-- What you are asked to do --
A verbatim reproduction of the lines below, from the line containing "2004 Friss oder Stirb (81, 797)" through the line containing "White Christmas (35, 1449)", both ends included, is the whole required output.

[Material shown — start]

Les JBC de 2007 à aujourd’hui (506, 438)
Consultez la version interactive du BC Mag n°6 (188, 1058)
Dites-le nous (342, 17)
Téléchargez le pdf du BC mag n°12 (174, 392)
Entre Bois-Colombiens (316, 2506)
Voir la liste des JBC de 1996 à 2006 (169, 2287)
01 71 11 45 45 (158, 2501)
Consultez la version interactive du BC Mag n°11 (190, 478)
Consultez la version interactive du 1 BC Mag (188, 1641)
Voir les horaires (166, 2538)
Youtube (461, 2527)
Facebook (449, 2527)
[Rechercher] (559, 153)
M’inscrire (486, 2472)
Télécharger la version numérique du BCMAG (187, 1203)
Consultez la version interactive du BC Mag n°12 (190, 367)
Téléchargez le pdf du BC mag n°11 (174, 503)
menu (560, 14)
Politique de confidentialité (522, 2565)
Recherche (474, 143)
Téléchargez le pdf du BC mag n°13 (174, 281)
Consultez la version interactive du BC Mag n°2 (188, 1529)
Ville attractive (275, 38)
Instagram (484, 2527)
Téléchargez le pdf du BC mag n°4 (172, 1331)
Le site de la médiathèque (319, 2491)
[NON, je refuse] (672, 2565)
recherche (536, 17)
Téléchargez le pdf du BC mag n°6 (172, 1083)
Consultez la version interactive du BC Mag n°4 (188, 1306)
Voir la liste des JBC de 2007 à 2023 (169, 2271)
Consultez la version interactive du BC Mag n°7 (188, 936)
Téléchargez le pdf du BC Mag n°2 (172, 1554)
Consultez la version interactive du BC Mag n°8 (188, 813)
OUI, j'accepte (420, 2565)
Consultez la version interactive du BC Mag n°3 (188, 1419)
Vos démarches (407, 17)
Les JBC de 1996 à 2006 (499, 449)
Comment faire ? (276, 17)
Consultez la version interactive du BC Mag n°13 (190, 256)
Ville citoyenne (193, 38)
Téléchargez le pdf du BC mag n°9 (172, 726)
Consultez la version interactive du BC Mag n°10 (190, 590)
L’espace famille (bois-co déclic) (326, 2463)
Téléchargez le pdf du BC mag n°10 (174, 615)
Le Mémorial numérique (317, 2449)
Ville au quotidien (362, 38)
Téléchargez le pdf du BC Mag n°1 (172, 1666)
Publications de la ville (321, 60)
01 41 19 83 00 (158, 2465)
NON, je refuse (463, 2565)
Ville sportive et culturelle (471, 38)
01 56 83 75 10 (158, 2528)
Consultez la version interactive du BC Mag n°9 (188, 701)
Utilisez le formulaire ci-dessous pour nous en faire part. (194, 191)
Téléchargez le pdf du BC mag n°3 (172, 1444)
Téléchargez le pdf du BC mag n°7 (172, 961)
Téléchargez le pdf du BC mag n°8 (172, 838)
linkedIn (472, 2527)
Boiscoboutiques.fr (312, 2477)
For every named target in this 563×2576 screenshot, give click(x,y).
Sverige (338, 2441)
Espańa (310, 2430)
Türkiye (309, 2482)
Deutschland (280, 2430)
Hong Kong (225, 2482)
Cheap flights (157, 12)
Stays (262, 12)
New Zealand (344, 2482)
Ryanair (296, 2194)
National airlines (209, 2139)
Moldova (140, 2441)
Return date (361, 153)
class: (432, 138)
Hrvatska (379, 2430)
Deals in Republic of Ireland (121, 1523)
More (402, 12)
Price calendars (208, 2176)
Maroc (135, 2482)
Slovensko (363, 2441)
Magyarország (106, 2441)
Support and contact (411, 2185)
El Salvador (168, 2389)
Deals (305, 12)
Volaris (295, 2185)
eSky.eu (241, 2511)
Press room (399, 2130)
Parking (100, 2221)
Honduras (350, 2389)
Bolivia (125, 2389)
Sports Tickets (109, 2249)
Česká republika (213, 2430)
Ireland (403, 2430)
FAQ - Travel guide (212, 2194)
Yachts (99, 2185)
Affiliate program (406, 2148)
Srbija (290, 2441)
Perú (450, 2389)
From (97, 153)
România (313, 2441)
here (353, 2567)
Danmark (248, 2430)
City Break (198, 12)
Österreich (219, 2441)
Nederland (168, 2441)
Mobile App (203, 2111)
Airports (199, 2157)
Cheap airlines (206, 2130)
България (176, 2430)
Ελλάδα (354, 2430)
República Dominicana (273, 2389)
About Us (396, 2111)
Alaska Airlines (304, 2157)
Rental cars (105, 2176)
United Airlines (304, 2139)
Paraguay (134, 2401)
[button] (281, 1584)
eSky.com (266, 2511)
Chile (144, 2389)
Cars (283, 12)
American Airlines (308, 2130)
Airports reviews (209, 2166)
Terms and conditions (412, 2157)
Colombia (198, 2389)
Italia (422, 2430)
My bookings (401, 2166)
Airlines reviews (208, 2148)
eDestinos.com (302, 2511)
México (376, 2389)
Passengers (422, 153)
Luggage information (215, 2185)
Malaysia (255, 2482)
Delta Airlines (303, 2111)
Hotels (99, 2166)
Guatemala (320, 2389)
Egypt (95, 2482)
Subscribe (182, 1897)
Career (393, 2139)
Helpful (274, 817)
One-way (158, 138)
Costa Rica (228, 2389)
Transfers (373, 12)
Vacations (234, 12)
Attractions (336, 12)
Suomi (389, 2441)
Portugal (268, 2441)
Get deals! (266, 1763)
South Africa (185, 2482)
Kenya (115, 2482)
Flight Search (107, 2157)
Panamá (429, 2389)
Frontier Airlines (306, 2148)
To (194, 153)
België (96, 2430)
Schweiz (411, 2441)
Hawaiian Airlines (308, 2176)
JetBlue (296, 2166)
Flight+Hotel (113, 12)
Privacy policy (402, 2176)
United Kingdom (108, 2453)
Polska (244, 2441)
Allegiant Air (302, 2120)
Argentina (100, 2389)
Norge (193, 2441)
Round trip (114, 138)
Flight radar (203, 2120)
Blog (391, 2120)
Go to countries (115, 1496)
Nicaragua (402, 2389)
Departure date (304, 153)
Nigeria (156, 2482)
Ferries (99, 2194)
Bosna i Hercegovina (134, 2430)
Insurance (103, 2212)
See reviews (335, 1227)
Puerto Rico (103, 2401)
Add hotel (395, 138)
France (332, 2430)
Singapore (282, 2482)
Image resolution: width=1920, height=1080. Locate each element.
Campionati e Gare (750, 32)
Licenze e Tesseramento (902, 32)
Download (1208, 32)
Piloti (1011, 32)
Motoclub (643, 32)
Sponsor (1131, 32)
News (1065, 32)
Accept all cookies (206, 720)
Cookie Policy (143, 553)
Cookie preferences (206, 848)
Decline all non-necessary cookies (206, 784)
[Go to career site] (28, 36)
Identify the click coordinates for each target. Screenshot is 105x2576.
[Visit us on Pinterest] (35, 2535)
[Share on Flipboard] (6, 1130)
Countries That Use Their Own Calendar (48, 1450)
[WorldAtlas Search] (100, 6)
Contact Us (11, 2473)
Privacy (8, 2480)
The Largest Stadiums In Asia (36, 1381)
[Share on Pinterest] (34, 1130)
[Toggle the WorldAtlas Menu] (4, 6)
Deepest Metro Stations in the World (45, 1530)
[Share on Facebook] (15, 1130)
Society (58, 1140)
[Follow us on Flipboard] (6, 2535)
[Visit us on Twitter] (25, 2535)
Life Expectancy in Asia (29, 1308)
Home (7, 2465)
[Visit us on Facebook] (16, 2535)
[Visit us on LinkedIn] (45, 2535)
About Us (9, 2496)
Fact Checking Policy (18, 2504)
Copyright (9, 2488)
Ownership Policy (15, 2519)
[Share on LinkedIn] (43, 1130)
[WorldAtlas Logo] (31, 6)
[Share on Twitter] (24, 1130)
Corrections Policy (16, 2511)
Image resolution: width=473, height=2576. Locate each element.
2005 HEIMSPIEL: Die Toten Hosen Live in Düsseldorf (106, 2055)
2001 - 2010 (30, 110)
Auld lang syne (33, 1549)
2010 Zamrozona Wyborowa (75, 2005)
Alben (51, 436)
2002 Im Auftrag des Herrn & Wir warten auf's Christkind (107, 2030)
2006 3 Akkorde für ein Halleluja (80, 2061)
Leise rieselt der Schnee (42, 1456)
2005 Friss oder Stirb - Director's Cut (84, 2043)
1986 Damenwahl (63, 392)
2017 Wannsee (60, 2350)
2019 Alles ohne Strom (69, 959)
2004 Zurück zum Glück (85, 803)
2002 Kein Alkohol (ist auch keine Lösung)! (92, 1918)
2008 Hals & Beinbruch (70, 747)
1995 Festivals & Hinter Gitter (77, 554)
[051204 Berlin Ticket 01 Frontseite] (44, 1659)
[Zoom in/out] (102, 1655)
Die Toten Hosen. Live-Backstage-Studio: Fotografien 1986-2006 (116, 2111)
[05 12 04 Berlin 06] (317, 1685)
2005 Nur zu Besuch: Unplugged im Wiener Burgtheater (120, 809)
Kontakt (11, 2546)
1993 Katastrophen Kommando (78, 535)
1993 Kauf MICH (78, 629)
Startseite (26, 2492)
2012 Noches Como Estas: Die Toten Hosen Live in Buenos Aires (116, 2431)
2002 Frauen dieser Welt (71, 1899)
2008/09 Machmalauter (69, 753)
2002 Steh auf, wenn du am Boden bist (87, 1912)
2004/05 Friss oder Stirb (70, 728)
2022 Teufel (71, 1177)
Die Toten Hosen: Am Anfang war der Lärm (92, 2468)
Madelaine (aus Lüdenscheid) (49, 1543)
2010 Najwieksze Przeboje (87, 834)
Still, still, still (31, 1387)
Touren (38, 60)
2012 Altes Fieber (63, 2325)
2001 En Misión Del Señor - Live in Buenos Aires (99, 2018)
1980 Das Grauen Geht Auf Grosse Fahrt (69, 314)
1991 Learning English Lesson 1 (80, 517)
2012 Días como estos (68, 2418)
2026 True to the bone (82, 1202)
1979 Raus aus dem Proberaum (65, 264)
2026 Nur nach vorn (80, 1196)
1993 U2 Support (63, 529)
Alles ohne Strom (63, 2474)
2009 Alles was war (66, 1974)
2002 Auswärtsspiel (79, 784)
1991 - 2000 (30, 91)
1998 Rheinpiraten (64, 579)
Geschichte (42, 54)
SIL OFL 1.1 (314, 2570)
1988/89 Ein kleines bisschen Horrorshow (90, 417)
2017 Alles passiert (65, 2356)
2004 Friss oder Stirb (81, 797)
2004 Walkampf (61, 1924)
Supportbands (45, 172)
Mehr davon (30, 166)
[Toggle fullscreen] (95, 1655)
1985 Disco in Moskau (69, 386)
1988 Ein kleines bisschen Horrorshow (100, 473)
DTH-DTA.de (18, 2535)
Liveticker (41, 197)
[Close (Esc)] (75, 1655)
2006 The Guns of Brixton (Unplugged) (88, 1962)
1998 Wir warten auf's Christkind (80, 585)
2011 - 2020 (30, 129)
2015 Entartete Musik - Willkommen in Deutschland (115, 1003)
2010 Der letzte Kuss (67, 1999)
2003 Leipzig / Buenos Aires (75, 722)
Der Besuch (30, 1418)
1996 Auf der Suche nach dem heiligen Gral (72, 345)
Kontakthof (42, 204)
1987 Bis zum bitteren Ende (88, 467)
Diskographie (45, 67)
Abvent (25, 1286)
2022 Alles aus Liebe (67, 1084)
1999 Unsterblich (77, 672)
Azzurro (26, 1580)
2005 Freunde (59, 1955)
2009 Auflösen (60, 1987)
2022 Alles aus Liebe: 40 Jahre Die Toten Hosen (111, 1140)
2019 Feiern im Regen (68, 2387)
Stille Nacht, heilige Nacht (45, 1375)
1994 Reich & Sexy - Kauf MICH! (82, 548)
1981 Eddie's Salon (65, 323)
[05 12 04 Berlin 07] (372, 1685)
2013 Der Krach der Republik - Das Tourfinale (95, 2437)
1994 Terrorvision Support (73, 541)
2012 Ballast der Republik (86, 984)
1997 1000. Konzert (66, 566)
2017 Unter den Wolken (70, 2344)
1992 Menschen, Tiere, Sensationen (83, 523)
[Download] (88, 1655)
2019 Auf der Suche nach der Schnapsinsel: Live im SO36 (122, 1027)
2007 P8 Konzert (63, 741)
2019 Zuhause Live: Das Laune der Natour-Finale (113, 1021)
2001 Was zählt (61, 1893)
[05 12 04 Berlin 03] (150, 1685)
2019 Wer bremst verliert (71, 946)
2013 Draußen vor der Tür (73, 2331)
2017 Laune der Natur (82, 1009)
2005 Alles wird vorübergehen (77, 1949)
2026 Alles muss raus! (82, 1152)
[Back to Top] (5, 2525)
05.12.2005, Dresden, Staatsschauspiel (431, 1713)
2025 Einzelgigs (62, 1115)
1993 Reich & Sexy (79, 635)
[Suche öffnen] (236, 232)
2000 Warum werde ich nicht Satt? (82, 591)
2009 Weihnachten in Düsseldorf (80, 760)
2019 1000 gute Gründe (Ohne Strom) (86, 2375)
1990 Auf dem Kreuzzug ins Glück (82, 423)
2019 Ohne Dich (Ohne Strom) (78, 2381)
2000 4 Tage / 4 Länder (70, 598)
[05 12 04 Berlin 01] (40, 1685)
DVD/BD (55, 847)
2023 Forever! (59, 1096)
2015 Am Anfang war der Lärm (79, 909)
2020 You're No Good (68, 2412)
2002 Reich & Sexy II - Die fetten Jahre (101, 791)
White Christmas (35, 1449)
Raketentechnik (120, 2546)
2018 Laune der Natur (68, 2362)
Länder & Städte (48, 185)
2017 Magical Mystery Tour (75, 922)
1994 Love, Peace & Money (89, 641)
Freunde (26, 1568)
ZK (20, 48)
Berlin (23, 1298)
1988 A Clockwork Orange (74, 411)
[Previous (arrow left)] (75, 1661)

[Material shown — finish]

-- Exercise answer --
2004 Friss oder Stirb (81, 797)
2004 Walkampf (61, 1924)
Supportbands (45, 172)
Mehr davon (30, 166)
[Toggle fullscreen] (95, 1655)
1985 Disco in Moskau (69, 386)
1988 Ein kleines bisschen Horrorshow (100, 473)
DTH-DTA.de (18, 2535)
Liveticker (41, 197)
[Close (Esc)] (75, 1655)
2006 The Guns of Brixton (Unplugged) (88, 1962)
1998 Wir warten auf's Christkind (80, 585)
2011 - 2020 (30, 129)
2015 Entartete Musik - Willkommen in Deutschland (115, 1003)
2010 Der letzte Kuss (67, 1999)
2003 Leipzig / Buenos Aires (75, 722)
Der Besuch (30, 1418)
1996 Auf der Suche nach dem heiligen Gral (72, 345)
Kontakthof (42, 204)
1987 Bis zum bitteren Ende (88, 467)
Diskographie (45, 67)
Abvent (25, 1286)
2022 Alles aus Liebe (67, 1084)
1999 Unsterblich (77, 672)
Azzurro (26, 1580)
2005 Freunde (59, 1955)
2009 Auflösen (60, 1987)
2022 Alles aus Liebe: 40 Jahre Die Toten Hosen (111, 1140)
2019 Feiern im Regen (68, 2387)
Stille Nacht, heilige Nacht (45, 1375)
1994 Reich & Sexy - Kauf MICH! (82, 548)
1981 Eddie's Salon (65, 323)
[05 12 04 Berlin 07] (372, 1685)
2013 Der Krach der Republik - Das Tourfinale (95, 2437)
1994 Terrorvision Support (73, 541)
2012 Ballast der Republik (86, 984)
1997 1000. Konzert (66, 566)
2017 Unter den Wolken (70, 2344)
1992 Menschen, Tiere, Sensationen (83, 523)
[Download] (88, 1655)
2019 Auf der Suche nach der Schnapsinsel: Live im SO36 (122, 1027)
2007 P8 Konzert (63, 741)
2019 Zuhause Live: Das Laune der Natour-Finale (113, 1021)
2001 Was zählt (61, 1893)
[05 12 04 Berlin 03] (150, 1685)
2019 Wer bremst verliert (71, 946)
2013 Draußen vor der Tür (73, 2331)
2017 Laune der Natur (82, 1009)
2005 Alles wird vorübergehen (77, 1949)
2026 Alles muss raus! (82, 1152)
[Back to Top] (5, 2525)
05.12.2005, Dresden, Staatsschauspiel (431, 1713)
2025 Einzelgigs (62, 1115)
1993 Reich & Sexy (79, 635)
[Suche öffnen] (236, 232)
2000 Warum werde ich nicht Satt? (82, 591)
2009 Weihnachten in Düsseldorf (80, 760)
2019 1000 gute Gründe (Ohne Strom) (86, 2375)
1990 Auf dem Kreuzzug ins Glück (82, 423)
2019 Ohne Dich (Ohne Strom) (78, 2381)
2000 4 Tage / 4 Länder (70, 598)
[05 12 04 Berlin 01] (40, 1685)
DVD/BD (55, 847)
2023 Forever! (59, 1096)
2015 Am Anfang war der Lärm (79, 909)
2020 You're No Good (68, 2412)
2002 Reich & Sexy II - Die fetten Jahre (101, 791)
White Christmas (35, 1449)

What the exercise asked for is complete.